In terms of segmentation performance, the Dice Score Coefficient achieved in our study (0.76) was higher compared to Gaj et al. [16] (0.698) and comparable to those obtained by Coronado et al. [17] (0.77) and Krishnan et al. [18] (0.77). Yet, our study demonstrated improved detection performance in terms of the True Positive Rate and False Positive Rate (0.93/0.02) compared to Gaj et al. [16] (0.844, 0.307), Krishnan et al. [18] (0.88, 0.04), and Coronado et al. [17] (0.90, 0.23); Schlaeger et al. [19] report 73 True Positive lesions, 91 False Negative lesions, and 22 False Positive lesions (True Positive Rate of 0.44 and False Positive Rate of 0.23).

When discussing the performance achieved in different studies, it is crucial to note that CELs typically exhibit low volumes [12]. Consequently, a low number of voxel variations between the ground truth mask and the prediction leads to a high decrease in the Dice Score Coefficient. Figure 3 illustrates three examples of predicted lesion masks compared to the ground truth when applied to the input images. The discrepancy between the two masks, delineated by green for False Positive voxels and red for False Negative voxels, primarily occurs at the lesion border.

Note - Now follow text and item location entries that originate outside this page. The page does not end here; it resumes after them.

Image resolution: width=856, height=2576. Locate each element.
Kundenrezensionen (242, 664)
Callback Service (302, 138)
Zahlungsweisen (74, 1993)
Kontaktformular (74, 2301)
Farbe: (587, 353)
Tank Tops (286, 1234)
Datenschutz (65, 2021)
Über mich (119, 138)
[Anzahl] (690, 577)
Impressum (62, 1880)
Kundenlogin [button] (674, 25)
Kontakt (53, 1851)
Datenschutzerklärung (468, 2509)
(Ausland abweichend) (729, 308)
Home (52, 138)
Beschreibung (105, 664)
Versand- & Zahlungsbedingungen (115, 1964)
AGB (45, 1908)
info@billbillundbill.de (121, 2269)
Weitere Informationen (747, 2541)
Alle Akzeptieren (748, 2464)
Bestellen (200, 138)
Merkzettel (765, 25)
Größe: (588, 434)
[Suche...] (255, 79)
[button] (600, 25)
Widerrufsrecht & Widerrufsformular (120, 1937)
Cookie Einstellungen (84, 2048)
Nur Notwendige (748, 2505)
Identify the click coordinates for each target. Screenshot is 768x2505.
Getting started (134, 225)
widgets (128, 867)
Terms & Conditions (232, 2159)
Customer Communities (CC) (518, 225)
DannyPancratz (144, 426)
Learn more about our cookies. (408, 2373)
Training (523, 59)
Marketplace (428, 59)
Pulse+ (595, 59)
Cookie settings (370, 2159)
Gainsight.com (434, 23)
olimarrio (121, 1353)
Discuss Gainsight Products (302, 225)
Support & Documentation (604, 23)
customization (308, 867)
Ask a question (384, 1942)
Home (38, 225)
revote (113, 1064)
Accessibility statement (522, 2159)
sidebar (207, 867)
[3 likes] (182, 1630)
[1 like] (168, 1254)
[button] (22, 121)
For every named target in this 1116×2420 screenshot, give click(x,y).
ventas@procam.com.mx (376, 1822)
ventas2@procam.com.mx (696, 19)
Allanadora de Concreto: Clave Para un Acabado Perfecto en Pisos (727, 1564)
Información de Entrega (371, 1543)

One limitation of this study is the relatively small size of the dataset. To address this challenge, we augmented the input dataset to provide outcomes that are more generalizable and potentially diminish the count of False Negative lesions. In future work, we will consider applying the tool to a larger dataset.

Additionally, a limitation arises from incorporating WML masks in the input dataset, necessitating both automated and subsequent manual correction. These masks are typically integrated into the datasets due to their clinical relevance, encompassing clinical information. Therefore, the necessity of these masks should not pose a constraint in most scenarios. However, their usage in the sampling methodology relies on the segmentation of WML masks. In the future, it will be interesting to evaluate the model’s performance using only fully automated lesion masks.

To further improve model performance, self-supervised learning [37] can be employed to address the limitations posed by the small amount of manually segmented data. Additionally, integrating feature-preserving mesh networks [38] could help identify and preserve structural features of contrast-enhanced lesions (CELs).

5. Conclusions

In conclusion, the strategies implemented in our UNet-based network permit the detection and segmentation of low-volume and sparse CELs in MRI images.

The procedure has the potential to assist clinicians in the identification of CELs in clinical practice. This procedure holds fundamental importance in clinical practice because it enables the diagnosis and monitoring of treatment in patients with multiple sclerosis.

Remarkably, we showed a good performance of the tool in a real-world multicentric clinical scenario. The sampling strategy and the weighted loss function were introduced to overcome the scarcity and the heterogeneity of CELs.

Consequently, the model demonstrated comparable segmentation performance and exhibited enhanced identification capabilities when compared to previous studies. These results support the network’s potential suitability for clinical application.